I am given the following derivation in my lectures:

$$\frac{\partial}{\partial t} \langle \hat O \rangle = \frac{\partial}{\partial t}\int_{-\infty}^{\infty} \psi^* \hat O \ \psi \ dx$$

$$\implies \frac{\partial}{\partial t} \langle \hat O \rangle = \int_{-\infty}^{\infty} \frac{\partial}{\partial t}\left(\psi^* \hat O \ \psi \right) \ dx$$

$$\implies \frac{\partial}{\partial t} \langle \hat O \rangle = \int_{-\infty}^{\infty} \frac{\partial \psi^*}{\partial t} \ \hat O \ \psi \ dx + \int_{-\infty}^{\infty} \psi^* \ \hat O \ \frac{\partial \psi}{\partial t} \ dx$$

Which doesn't make sense to me. $\hat O$ and $\frac{\partial}{\partial t}$ are both linear operators, and for the farthest-right integral in the last line above, the implication is..

$$\frac{\partial}{\partial t} \left( \hat O \ \psi \right) = \hat O \ \frac{\partial \psi}{\partial t}$$

Which implies, generally, for two linear maps $S$ and $T$ respectively, applying to vector $\psi$ in vector space $H$ that

$$(S \ \circ\ T)(\psi) = (T \ \circ \ S)(\psi)$$ which is untrue, as far as I'm aware.

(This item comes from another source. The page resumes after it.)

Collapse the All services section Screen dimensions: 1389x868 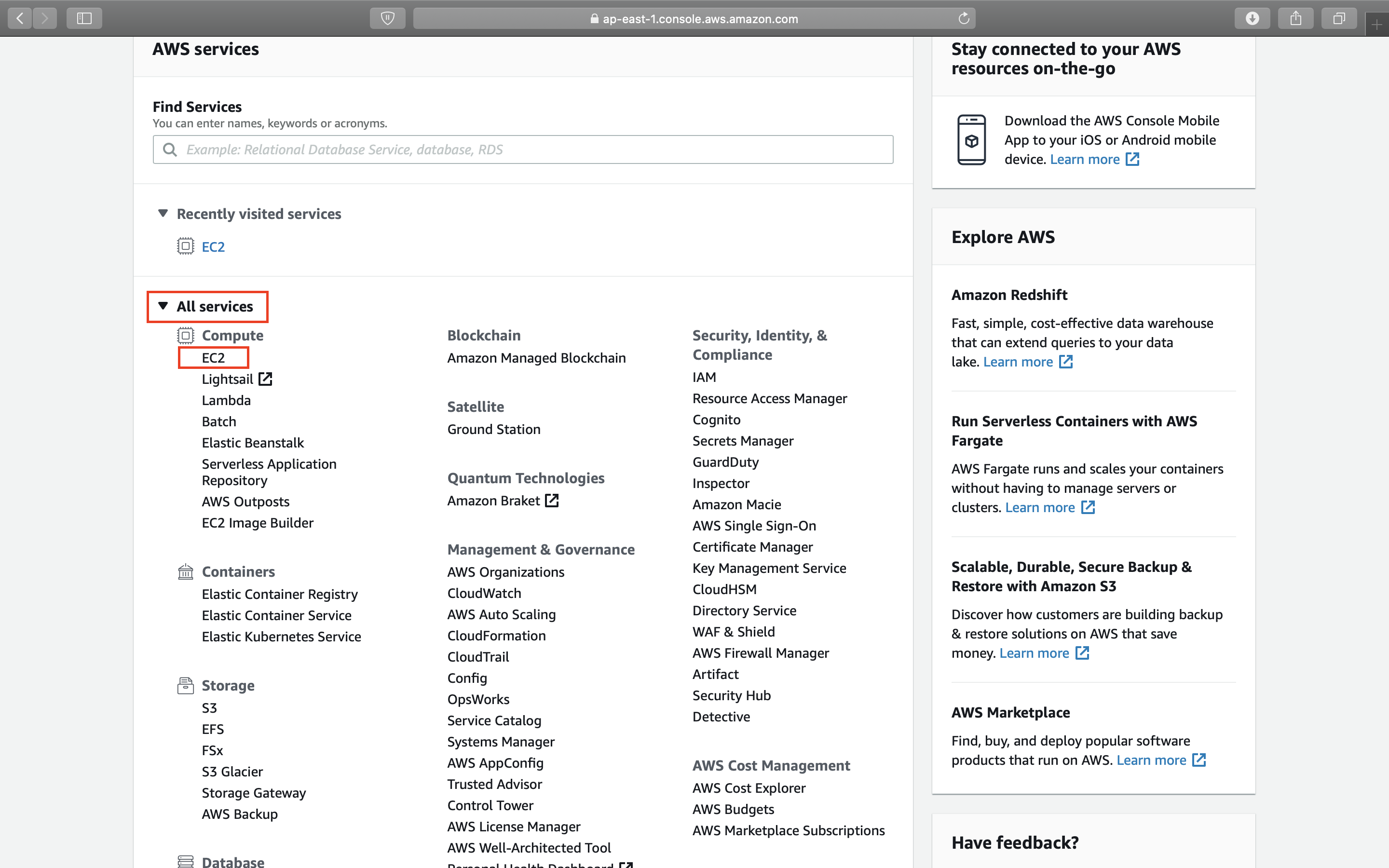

The only situation where it might perhaps be true is if they are inverse maps of eachother, but this exception cannot prove the derivation generally which it aims to do.

What's going on here? Is it because $$\frac{\partial}{\partial t} \left( \hat O \ \psi \right) = \frac{\partial \hat O}{\partial t} \psi + \hat O \frac{\partial \psi}{\partial t}$$

If so, I suppose this is true, although in general, I find the concept of $\frac{\partial \hat O}{\partial t} $ generally weird if $\hat O$ is not applied to $\psi$ or anything.

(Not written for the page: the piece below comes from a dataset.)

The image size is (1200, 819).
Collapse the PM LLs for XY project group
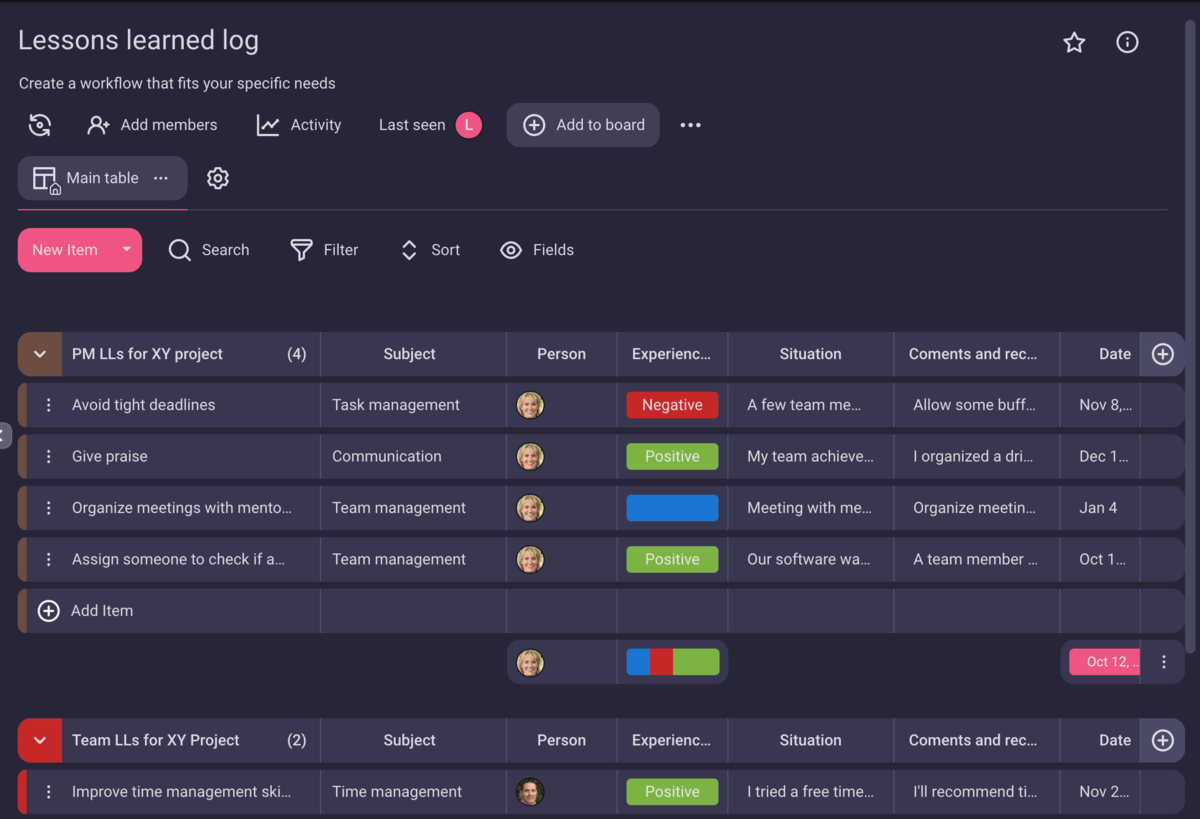pos(38,354)

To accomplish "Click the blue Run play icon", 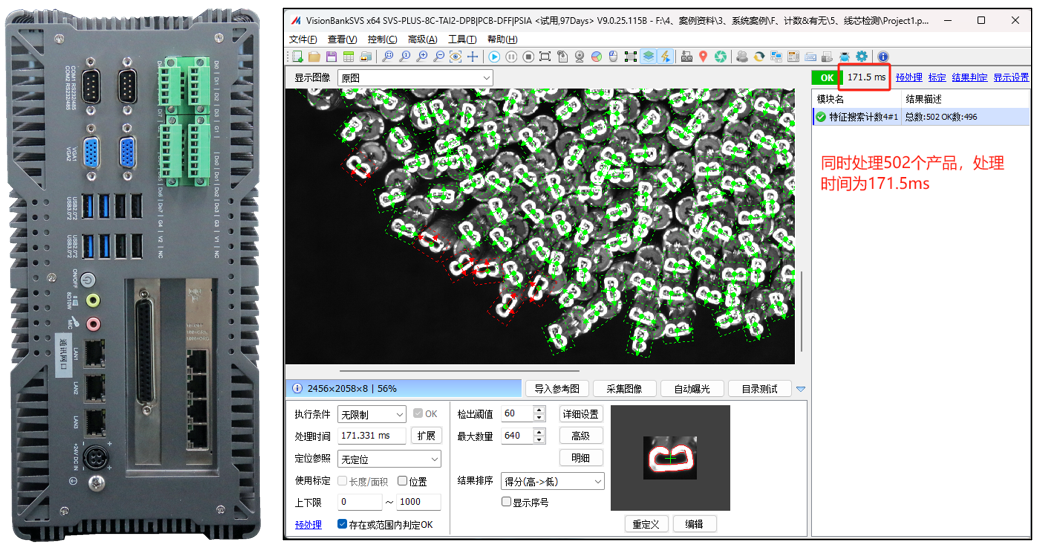I will (x=494, y=56).
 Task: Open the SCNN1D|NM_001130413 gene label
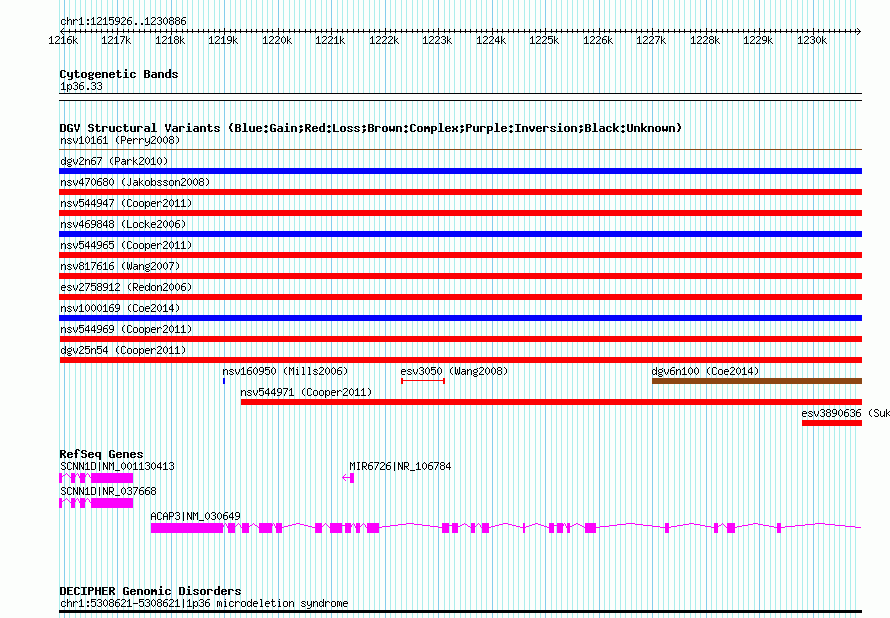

  • $\begingroup$ I think they have assumed that the operator has no explicit time dependence in position representation (in which you seem to work). Hence the commutation. Also, in the Schrodinger picture, the operators are not changed with time. $\endgroup$ – Naman Agarwal Dec 10 '18 at 16:00

What's going on here? Is it because $$\frac{\partial}{\partial t} \left( \hat O \psi\right) = \frac{\partial \hat O}{\partial t} \psi + \hat O\frac{\partial \psi}{\partial t}$$

Yes, that's right.

If I'm understanding you correctly, then you're concerned about the notion of the derivative of an operator with respect to some parameter (in this case, time). It's actually pretty much what you'd expect; if an operator $\hat O$ depends on some parameter $\sigma$, then we can formally define its derivative (acting on some state $\psi$) to be $$\left(\frac{\partial \hat O}{\partial \sigma}\right)\psi := \lim_{\epsilon \rightarrow 0} \frac{\hat O(\sigma +\epsilon)\psi - \hat O(\sigma) \psi}{\epsilon} $$ This is reasonable because $\hat O$ can be thought of as a linear map $\hat O : \mathbb R \rightarrow \mathcal L(\mathcal H)$ (from the real numbers to the linear operators on the Hilbert space $\mathcal H$), so differentiation takes place pretty much exactly like it does for your standard functions of a real variable.

The domain of the derivative is obviously some subset of the domain of $\hat O$ for which the limit exists, which must be decided on an operator-by-operator basis.

If you're wondering what kinds of operators might have such an explicit time dependence, then you may want to reference Stone's theorem on one-parameter unitary groups. As another example, you can consider the adiabatic theorem which concerns slowly-varying potentials.